Train Wreck Investigation Update: Remains Found
KSCB News - June 26, 2012 6:30 am
UPDATE Remains Found
Oklahoma’s medical examiner’s office says it has received the remains of three Union Pacific crew members killed when two trains collided head-on in the Oklahoma Panhandle.
Spokeswoman Amy Elliott says the medical examiner’s office in Oklahoma City has received the remains of three men pulled from the wreckage of the Sunday morning crash near Goodwell.
A Union Pacific spokeswoman did not immediately return calls or emails seeking comment.
The National Transportation Safety Board is investigating why the two trains collided on the same track, causing a white-hot diesel fire that burned for more than a day and made it too dangerous for crews to enter the wreckage.
The agency says it found no problems with the train signals, and investigators are trying to determine which train should have yielded.
OKLAHOMA CITY (AP) – Investigators say one of two freight trains
that collided in the Oklahoma Panhandle should have been waiting on
a side track while the other passed. Three Union Pacific workers
are dead after Sunday morning’s fiery crash.
One conductor jumped from a locomotive shortly before the accident.

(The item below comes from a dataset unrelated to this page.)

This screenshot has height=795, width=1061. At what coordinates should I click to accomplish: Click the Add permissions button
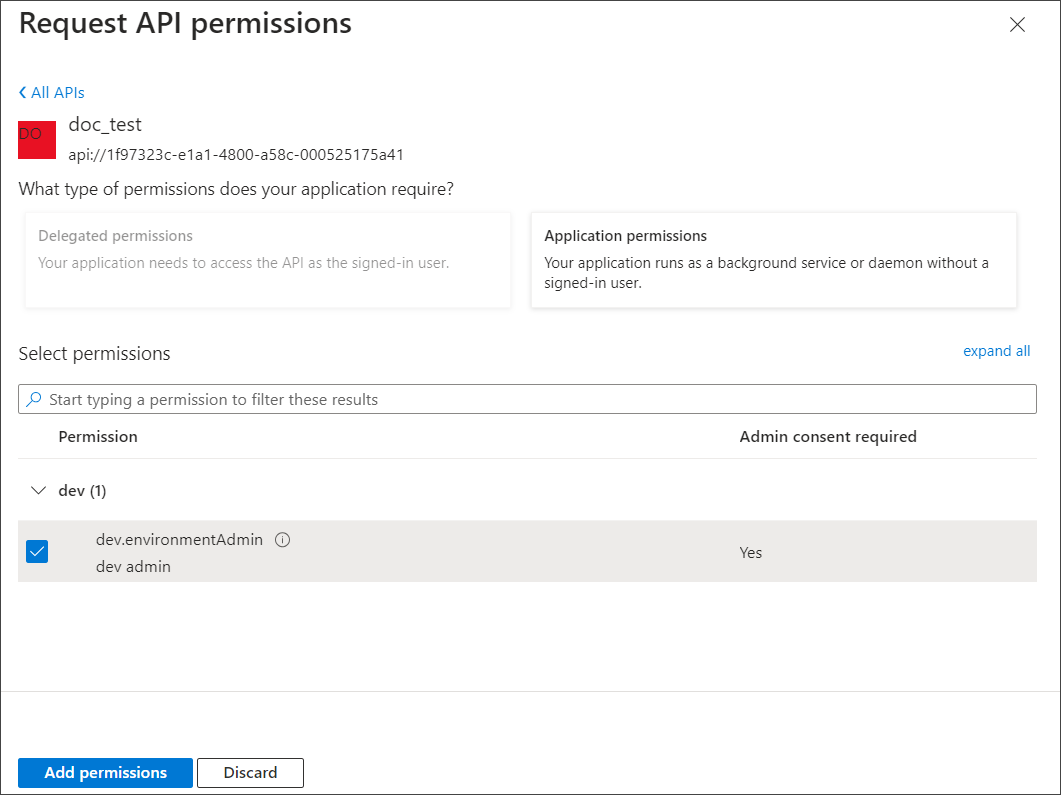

The National Transportation Safety Board says it found no
problems with the train signals, and the agency is trying to
determine who should have yielded. It also will look at the crew
members’ phone records to make sure the phones hadn’t distracted
them.
A truck driver who witnessed the accident said one train was
traveling at 68 mph just before the crash while the other had
slowed considerably as the collision became inevitable.